Supreme Arcitecture [sic] has a line of flowers sniffed by a passing bee (in a suit) who picks out one of them for his attentions. Here ensues a duet of aggression from the bee, with the flower barely able to respond, then wilting and dying, to draw frantic clawing from the bee, who finally gives up on the flower, to sniff the line again to find another. Not the happiest picture of a search for love.
From the response of the generally young audience, !#@?!* is probably the coolest piece, to music composed and designed by Te Aihe Butler with FMS – New Boyz. With dramatic moves to changes in light and sound, eight dancers get into the groove, finally rolling off stage.
The final piece, Line, has the stage criss-crossed from one side to the other by tapes or strong ribbons – say four at floor level and three about chest height – before the dancers come on to make their way through the web. Some interact with others, one entangling another so that both fall. Some looked confused or unhappy while others manage perfectly, even though the tapes go up and down, and the dancers are confident enough to move with agility and speed.
All pieces are choreographed by third year students who are to be congratulated as each item has at least eight dancers to place and give movements to. This means that the stage is almost always busy, so that perhaps the programme lacks light and shade.

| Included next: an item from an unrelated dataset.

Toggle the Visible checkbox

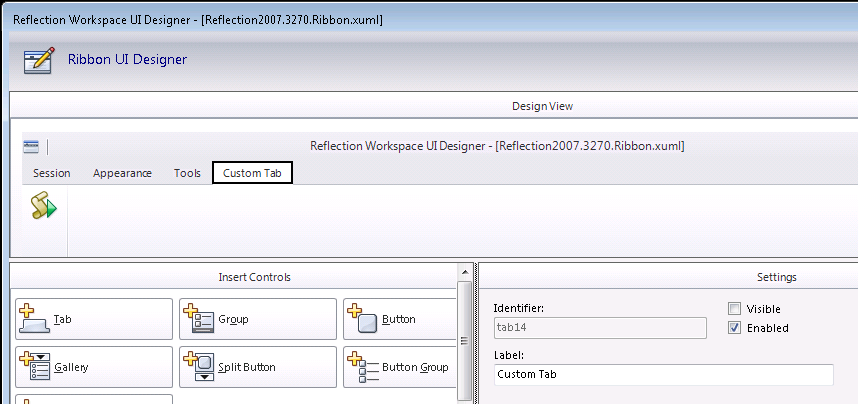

Contemporary dance can also be lyrical.
The overall impression is of an outgoing, athletic, happy, exuberant, young group who make dances with elements of humour, a lot of energy and also, wonderful ability.
Copyright © in the review belongs to the reviewer
Powerful, darkly beautiful work
Review by Ann Hunt 19th May 2014
This programme of ten choreographies created by third year contemporary dance students at the New Zealand School of Dance is outstanding. Original, articulate, amusing and professionally performed, it could tour immediately, such is the quality of the entire production.
The work is surely directed by Victoria Columbus and danced by second and third year students, with design input from students from Toi Whakaari: New Zealand Drama School. The latter’s contribution in terms of set, costumes and lighting are of a very high standard indeed, and coupled with the excellence of choreography and performance, contribute equally to the production’s cohesion and success. The hour and a half programme consists of ten pieces with no interval.
The world of The Residents is deconstructed and strange. Grunge rules. The palette is grey, dirty white, black and pale blue. Staircases lead to nowhere, doors float and a fireplace is an entrance for peculiar beings you may or may not wish to meet. People scuttle like beetles or spiders across the floor, dressed in a ragbag of costumes (Jane Boocock, Donna Jefferis,) that appear to have come from different time periods. Short skirts may carry a bustle. There are sleeveless deconstructed tail coats and mini crinolines. Within this dystopia, the individual dances are informed by the student choreographers’ own backgrounds.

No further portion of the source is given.